By Helen Greig
The Cook Islands is challenging other Pacific nations to support the adoption of a meaningful harvest strategy for albacore tuna following a commitment to reduce its own catches by up to 35 per cent within two years.
The pledge was made by Ministry of Marine Resources Secretary Ben Ponia, to the 40 nations of the Tuna Commission (WCPFC) in Bali, Indonesia on Monday, December 7.
Under the agreement between the 10 albacore tuna countries – known as the Tokelau Arrangement [Tonga is a party] - Pacific nations have already been asked to make commitments to reduce their catch.
The WCPFC Scientific Committee recommends a 37 per cent reduction in total regional catch.
Cook Islands want to work within the WCPFC harvest strategy to reduce its catches to 7000 tonnes per year.
“Our commitment to the Forum Fisheries Agency (FFA) Tokelau Arrangement was to reduce our catch to 9,600 tonnes. We are willing to work within the WCPFC harvest strategy to reduced catches further to a 35 per cent level or 7,000 tonnes within two years,” PM Ponia told the WCPFC plenary.
Phased reduction
However, the proposed catch reduction is conditional on a phased reduction and eventual ban of longline fishing in the eastern high seas pocket, which borders Cook Islands waters.

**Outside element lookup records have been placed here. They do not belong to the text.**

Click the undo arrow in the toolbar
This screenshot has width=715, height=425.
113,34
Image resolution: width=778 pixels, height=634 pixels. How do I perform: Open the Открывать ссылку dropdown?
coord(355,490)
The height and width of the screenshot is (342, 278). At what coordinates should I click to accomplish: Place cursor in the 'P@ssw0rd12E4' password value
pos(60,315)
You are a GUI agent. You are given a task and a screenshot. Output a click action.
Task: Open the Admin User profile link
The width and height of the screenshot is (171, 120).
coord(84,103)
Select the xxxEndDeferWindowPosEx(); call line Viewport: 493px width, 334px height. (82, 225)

“It would be prejudicial to our interests and domestic fleets of the FFA members if we were to reduce catches in our zone but effort was to increase in this area [high seas],” said Ponia.
Fishing on the high seas is virtually uncontrolled and billions of dollars’ worth of tuna are caught in these pockets each year.

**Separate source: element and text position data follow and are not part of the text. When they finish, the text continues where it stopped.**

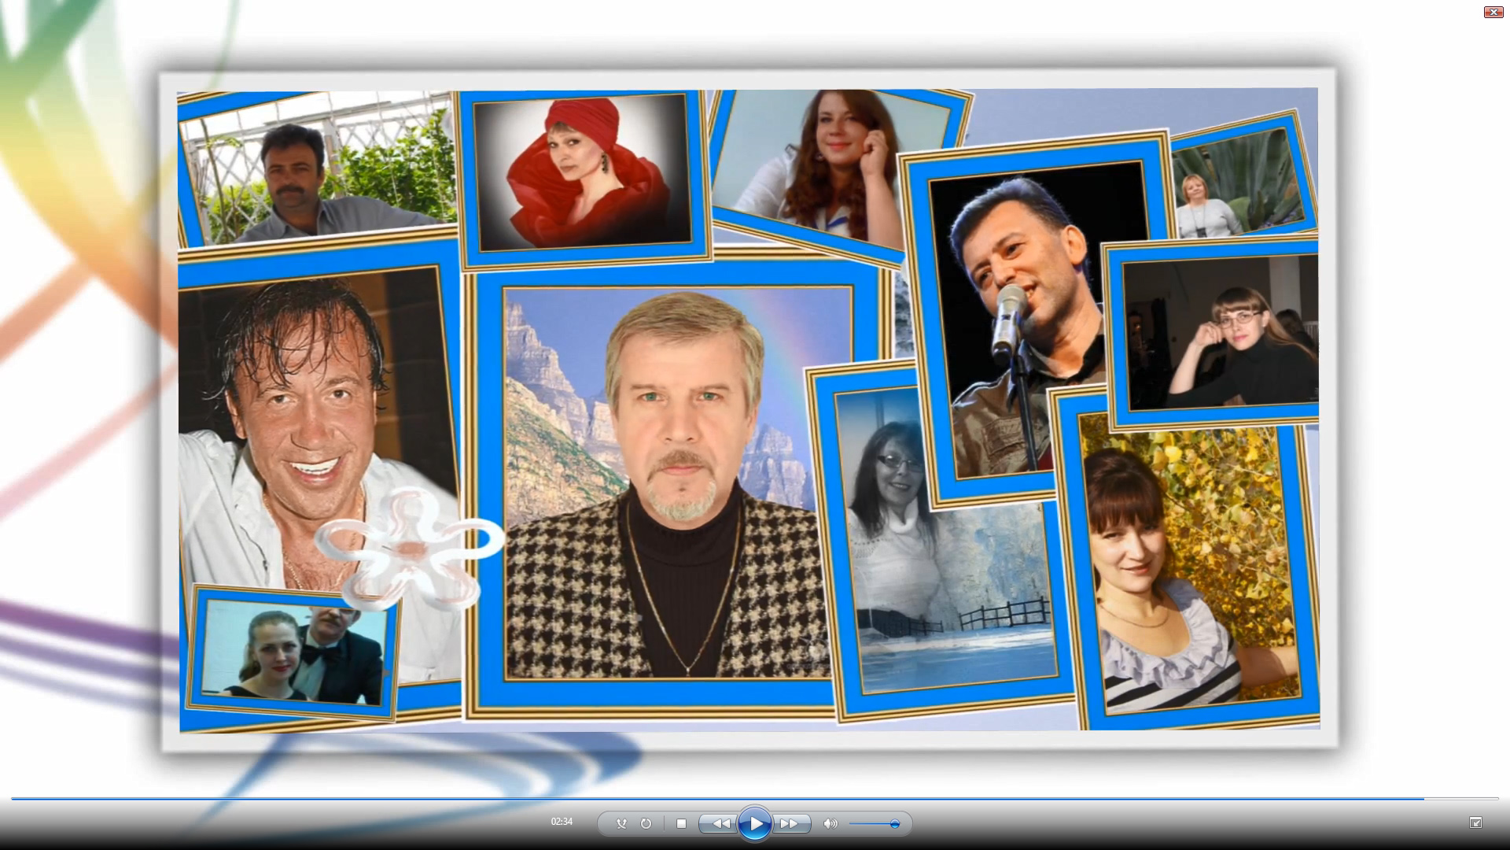
Task: Click the 02:34 elapsed time display
Action: (562, 822)
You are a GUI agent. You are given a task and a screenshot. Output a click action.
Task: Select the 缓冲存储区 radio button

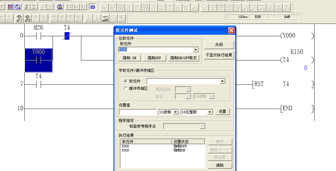point(126,89)
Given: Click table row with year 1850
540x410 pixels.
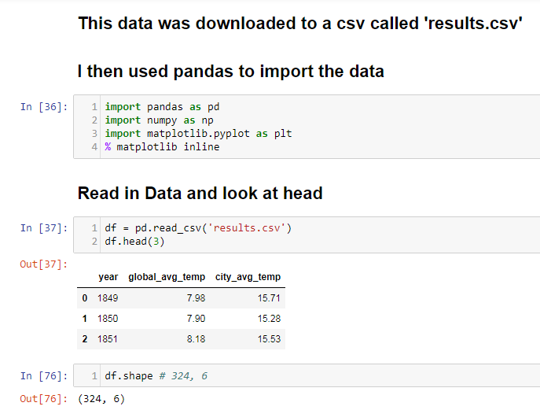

The Cook Islands albacore catch in 2012 was 10,700 tonnes – 15 per cent of the total catches in the Commission region.
“We think it is important to commit to our support for WCPFC to adopt a meaningful harvest strategy and at Pacific Forum Leaders meeting in relation to the FFA Sustainable Fisheries Roadmap.”
Harvest strategies can provide a clear, long-term vision for a sustainable stock and fishery.
Conversation challenge
Ponia said the underlying purpose of the concession is to challenge members to not only work with conservation management measures, but to apply commitments across the board to make meaningful progress within the remaining days of WCPFC 12.
The Cook Islands is planning to move toward a quota management system in 2016 to set hard limits on the catch of albacore.
Tokelau Arrangement
Under the FFA Fisheries Roadmap adopted earlier this year, Forum leaders have committed to replacing effort controls on fishing with catch-based (quota) systems within 10 years.
The Tokelau Arrangement nations [Australia, Cook Islands, Fiji, New Zealand, Niue, Samoa, Solomon Islands, Tokelau, Tonga, Tuvalu and Vanuatu] proposed to rein in catch and effort levels in the south Pacific albacore fishery, after concerns raised by the 2015 Pacific Community (SPC) stock assessment which suggests the fishery is far more vulnerable than previously assessed. SPC predicts fishing at current levels has a high risk of pushing albacore stocks over the edge in the next 20 years. FFA members are backing a measure aimed at setting a Target Reference Point of 45 per cent of the unfished biomass of the South Pacific albacore stock.
The Tuna Commission meets annually, with NGOs and science organisations participating along with the 40 countries represented. The 26 member nations make the decisions that decide the future of the four main tuna species caught in the world’s largest tuna fishery.